Abhay Gupta, Co-founder, Board Infinity
Smart classes are prevalent in schools and colleges today. In 2020, many smart class solutions with elaborate digital content libraries are available and used by professors. Even book publishers are joining the bandwagon wherein they are providing digital content along with books which attributes to the overall content repository. That being said, solutions that work offline with no internet dependence is the need of the hour. As per ‘The future of Internet in India’ report by Nasscom and Alamai Tech, 75 per cent of new internet users in India will come from rural areas. This explains why education systems should be built on a cloud and why mobile technologies will be integral with incorporating this change.
In the wake of the pandemic, education has moved base online. According to a report by Omidyar Network Indian and RedSeer Consulting, the Indian edtech market clocked a 120 per cent growth during covid and is expected to reach a valuation of US$ 1.7 billion from the US$ 735 million at the end of 2020. While the increase looks astronomical, in the light of the crisis, this transition has been organic. While virtual classrooms and recorded tutorials are a welcome change for now, once the lockdown ends, the emphasis might move back to the traditional methods of learning, losing all sight of the development.

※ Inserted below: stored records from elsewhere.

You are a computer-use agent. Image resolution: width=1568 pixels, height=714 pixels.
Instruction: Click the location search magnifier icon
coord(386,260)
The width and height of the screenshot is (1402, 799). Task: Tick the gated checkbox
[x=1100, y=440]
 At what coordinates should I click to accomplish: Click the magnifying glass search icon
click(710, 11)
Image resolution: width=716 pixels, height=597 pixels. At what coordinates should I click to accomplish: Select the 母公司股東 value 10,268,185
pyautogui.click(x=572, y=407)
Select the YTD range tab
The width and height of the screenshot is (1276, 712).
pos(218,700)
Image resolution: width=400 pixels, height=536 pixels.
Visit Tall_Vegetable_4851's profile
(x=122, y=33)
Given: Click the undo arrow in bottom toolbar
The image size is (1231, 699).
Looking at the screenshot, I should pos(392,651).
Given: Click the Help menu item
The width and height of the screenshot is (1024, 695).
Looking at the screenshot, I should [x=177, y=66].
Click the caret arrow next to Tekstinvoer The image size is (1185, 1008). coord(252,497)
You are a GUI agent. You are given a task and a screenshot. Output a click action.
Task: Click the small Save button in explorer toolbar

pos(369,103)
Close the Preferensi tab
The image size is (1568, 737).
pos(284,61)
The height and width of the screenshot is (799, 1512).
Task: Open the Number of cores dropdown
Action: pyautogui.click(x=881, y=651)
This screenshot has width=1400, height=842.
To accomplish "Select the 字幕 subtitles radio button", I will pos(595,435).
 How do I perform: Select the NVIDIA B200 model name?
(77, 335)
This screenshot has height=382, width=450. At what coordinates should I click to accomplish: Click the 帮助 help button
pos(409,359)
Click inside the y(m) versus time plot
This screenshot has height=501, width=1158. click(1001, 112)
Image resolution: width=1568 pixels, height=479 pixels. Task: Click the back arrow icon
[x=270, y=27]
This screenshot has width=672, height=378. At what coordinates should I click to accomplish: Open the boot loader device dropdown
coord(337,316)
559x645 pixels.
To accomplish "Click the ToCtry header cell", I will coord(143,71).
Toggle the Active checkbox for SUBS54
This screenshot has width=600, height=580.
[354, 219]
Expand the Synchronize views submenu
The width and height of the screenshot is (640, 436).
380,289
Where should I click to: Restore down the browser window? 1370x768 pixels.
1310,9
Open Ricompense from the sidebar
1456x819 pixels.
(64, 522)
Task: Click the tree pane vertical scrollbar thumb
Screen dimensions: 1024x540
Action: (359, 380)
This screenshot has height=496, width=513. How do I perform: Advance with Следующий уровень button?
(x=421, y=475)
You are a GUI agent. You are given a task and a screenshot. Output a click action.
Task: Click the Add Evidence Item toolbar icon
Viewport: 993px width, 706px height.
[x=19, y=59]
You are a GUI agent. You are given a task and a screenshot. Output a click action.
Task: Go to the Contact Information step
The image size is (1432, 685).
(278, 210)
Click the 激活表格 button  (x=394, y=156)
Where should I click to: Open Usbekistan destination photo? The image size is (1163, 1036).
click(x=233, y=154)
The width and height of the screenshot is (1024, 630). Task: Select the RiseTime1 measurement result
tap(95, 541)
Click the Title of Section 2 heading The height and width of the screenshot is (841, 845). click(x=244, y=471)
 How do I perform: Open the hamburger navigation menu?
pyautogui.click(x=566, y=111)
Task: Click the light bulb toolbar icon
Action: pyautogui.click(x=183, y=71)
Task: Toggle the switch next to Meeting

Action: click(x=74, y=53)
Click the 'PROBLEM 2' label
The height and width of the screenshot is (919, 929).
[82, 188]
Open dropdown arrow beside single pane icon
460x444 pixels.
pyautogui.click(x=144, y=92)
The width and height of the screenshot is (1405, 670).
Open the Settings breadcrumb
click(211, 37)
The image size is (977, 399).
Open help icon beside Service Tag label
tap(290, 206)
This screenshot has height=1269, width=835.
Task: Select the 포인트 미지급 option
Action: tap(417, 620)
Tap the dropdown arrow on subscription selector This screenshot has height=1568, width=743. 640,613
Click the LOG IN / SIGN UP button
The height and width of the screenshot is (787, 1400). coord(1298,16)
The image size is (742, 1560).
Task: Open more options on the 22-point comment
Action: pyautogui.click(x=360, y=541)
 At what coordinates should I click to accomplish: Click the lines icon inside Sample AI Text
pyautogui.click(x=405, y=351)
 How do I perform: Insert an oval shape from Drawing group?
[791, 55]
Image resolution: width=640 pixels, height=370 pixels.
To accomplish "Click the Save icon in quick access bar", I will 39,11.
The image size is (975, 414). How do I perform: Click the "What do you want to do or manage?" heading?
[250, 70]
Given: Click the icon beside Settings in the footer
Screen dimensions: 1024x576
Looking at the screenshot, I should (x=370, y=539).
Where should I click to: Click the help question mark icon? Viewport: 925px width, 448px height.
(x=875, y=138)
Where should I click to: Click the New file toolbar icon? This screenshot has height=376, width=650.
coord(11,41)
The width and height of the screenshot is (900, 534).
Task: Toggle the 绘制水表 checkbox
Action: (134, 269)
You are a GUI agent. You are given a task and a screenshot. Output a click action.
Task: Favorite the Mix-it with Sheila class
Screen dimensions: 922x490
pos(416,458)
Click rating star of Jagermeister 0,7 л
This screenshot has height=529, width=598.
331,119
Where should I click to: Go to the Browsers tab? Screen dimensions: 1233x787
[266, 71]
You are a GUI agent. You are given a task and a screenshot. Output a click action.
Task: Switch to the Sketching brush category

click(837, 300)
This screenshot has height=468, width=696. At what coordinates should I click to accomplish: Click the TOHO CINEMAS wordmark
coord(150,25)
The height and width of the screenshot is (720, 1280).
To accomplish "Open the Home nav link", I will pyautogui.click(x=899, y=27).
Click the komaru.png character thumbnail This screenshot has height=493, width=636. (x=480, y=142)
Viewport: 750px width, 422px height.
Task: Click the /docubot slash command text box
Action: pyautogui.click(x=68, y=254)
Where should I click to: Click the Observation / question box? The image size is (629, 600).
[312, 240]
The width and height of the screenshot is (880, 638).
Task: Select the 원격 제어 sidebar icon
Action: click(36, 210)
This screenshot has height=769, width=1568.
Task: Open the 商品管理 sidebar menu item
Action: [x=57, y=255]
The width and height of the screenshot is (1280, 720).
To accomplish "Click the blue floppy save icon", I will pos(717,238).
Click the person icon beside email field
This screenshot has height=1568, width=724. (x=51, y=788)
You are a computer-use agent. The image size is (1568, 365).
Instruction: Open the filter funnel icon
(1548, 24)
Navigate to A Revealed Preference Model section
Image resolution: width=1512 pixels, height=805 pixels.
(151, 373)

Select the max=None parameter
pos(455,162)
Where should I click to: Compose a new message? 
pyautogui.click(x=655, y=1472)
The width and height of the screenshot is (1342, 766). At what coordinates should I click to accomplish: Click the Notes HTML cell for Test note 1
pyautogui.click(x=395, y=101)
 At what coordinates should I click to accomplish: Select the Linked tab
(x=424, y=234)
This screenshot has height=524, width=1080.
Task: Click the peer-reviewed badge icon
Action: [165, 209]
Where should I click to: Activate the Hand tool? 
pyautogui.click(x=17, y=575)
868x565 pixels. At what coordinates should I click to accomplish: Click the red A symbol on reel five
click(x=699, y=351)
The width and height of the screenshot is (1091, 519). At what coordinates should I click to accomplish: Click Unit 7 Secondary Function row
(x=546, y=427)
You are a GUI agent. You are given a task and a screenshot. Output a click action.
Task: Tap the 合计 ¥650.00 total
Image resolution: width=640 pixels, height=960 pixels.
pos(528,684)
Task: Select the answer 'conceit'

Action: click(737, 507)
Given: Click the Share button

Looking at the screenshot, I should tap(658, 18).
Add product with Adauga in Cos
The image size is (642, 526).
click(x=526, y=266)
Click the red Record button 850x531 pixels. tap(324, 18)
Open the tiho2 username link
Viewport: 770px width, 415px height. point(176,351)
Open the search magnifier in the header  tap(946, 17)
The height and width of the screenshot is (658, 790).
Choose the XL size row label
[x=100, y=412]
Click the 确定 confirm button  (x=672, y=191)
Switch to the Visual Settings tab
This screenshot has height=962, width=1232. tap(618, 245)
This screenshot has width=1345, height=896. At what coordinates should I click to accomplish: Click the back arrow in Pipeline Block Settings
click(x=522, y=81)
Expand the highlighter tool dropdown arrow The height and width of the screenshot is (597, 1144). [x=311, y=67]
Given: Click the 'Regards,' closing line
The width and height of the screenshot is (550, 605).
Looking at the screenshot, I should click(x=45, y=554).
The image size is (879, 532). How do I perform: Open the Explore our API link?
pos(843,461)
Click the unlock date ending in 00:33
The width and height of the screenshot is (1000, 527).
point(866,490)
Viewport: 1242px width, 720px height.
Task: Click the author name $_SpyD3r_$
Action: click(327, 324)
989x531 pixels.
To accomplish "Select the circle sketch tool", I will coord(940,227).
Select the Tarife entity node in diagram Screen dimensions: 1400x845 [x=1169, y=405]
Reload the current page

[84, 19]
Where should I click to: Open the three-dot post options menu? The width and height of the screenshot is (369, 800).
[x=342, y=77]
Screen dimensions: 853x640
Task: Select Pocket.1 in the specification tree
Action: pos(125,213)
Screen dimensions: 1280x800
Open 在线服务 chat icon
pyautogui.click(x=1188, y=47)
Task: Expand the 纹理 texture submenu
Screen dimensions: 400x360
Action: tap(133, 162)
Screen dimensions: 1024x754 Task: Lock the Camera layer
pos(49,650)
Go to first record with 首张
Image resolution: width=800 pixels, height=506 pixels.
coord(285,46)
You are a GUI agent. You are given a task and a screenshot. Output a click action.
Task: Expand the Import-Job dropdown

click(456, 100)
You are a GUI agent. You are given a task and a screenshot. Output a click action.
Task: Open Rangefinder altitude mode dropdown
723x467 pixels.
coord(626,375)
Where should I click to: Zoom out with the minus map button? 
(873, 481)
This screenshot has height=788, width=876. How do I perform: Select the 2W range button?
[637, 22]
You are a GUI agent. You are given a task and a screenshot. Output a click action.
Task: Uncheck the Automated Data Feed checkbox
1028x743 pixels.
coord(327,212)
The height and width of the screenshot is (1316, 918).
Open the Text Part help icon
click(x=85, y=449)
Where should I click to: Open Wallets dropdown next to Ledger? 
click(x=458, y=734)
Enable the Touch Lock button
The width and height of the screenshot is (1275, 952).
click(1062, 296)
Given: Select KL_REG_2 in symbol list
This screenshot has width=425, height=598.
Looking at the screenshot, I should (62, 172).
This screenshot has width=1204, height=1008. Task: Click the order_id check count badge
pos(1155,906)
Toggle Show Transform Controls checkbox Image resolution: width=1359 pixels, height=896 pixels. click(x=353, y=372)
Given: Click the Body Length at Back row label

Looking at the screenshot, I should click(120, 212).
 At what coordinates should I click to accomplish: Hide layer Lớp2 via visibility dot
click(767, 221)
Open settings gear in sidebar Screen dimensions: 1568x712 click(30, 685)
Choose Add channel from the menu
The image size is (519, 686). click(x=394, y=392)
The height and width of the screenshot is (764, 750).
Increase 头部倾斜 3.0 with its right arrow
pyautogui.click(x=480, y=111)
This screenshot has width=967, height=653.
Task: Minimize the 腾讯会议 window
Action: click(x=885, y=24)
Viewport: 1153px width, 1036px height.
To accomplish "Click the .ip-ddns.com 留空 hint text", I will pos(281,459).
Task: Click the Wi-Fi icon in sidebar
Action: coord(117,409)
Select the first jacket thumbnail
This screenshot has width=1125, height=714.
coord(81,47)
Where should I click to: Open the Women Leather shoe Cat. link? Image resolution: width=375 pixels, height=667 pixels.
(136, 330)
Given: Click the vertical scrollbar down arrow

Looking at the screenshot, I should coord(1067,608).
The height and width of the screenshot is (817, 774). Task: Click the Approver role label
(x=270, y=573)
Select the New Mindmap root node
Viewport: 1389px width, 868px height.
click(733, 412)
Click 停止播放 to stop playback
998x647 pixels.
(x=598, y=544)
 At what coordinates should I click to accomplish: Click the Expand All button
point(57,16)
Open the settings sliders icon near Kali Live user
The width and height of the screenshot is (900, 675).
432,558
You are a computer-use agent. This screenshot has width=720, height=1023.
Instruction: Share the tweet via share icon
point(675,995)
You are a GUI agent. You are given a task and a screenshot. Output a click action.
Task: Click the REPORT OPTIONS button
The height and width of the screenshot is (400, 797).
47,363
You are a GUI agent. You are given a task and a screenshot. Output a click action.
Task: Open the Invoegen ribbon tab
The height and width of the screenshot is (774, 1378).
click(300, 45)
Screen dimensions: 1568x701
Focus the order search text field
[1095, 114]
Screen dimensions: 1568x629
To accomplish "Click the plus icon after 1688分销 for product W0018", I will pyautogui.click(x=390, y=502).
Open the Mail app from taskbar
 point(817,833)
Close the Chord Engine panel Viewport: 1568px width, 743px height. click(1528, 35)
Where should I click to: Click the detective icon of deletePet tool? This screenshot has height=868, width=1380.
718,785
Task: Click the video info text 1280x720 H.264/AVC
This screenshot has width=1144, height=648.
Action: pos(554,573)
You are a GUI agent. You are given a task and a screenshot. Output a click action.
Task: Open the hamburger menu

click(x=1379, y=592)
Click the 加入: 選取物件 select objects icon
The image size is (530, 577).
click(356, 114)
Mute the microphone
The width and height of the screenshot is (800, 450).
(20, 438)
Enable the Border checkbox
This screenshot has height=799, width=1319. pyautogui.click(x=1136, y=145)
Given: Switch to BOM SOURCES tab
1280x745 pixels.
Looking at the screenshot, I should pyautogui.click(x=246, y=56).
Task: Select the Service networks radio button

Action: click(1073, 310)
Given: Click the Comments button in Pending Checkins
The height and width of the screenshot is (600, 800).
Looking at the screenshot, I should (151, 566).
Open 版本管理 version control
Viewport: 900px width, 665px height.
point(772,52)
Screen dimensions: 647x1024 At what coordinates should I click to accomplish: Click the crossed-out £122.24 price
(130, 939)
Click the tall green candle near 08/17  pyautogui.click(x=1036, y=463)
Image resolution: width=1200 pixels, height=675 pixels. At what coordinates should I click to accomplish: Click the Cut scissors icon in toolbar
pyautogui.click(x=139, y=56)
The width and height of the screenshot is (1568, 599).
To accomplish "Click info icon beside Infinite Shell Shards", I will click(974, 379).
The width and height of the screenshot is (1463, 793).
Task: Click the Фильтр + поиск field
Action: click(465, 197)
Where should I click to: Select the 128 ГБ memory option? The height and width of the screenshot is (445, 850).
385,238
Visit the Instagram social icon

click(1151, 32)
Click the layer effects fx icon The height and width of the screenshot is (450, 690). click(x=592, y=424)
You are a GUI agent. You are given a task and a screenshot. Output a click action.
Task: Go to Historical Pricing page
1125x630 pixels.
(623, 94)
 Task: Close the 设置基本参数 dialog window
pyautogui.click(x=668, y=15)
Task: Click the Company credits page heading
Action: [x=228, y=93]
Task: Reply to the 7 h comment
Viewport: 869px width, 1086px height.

It is vital that schools and colleges understand the need of adopting tech, here are some key benefits listed below:
- Efficiency and resourcefulness: Tech enabled learning resources including recorded lectures, digital ebooks and virtual classrooms help save ample amounts of time, are interactive and are an effective way of learning. Earlier information used to pass on like a dispensing machine but now mentoring and brainstorming are made possible. Moreover, using data analytics to monitor insights into students and teachers performance will throw light on different areas of concern.
- Learning through mobile apps: According to a report by Counterpoint Research, India is the second biggest smartphone consumer in the world after China with more than 220 million active users. This is a great platform to provide value and learning through mobile apps. Concepts are now simplified with easy to assimilate illustrations, animations, games and more. With the price point of smartphones being more affordable, people from rural areas too can take advantage and upskill themselves. Even though India is on par with global institutes, we are lagging behind when it comes to usage of tech in the education sector. With the rising cost of education, tech enabled solutions can come to the aid of those who want to pursue higher degrees but cannot afford it. Government should encourage and play an active role in adopting the latest tech to deliver course content.
- Online learning management system: Colleges and Schools are integrating traditional methods with online learning management systems or LMS platforms into their web portal. Students can login to access their subject material and attend live sessions. Pre-recorded videos are uploaded and can be accessed by students anytime. However, LMS adoption is still poor as in many parts of India, people do not have computers or the basic access to internet services.
- Wiser classroom education: Modern classrooms can benefit with several tech based features. A live stream with a good internet connection will help reach out to students beyond the geographical limitations. Other additions such as smart boards, technologies such as OCR for scanning notes, AI for evaluating submitted assignments and exams, facial recognition and eye tracking to capture attendance can transform education to another level in terms of student engagement. More number of students can be reached with the help of rotating classes.
- Less Teachers, more mentors: India is suffering from a demographic bulge. The current education scenario will never meet the country’s educational needs, and the focus should be on delivering quality education independent of infrastructure. These solutions cannot be an add on to the current system. They need to be quickly adopted and become more mainstream, thereby providing quality education to the increasing population of the country. Sadly, our country’s teachers only vomit out information and leave behind the elephant in the room, which is mentoring. Even as we revel in the contributions from the edtech sector, designed to aid education during the pandemic, the way forward will be redundant if schools and colleges fail to wake up to a more integrated form of learning. To provide personalised career coaching experiences there are edtech platforms in the market who are collaborating with college with aim of helping students upskill and get right guidance. Tech based solutions should become a part of mainstream learning and not some backup alternative. A smart education system will give rise to a smarter generation of the future.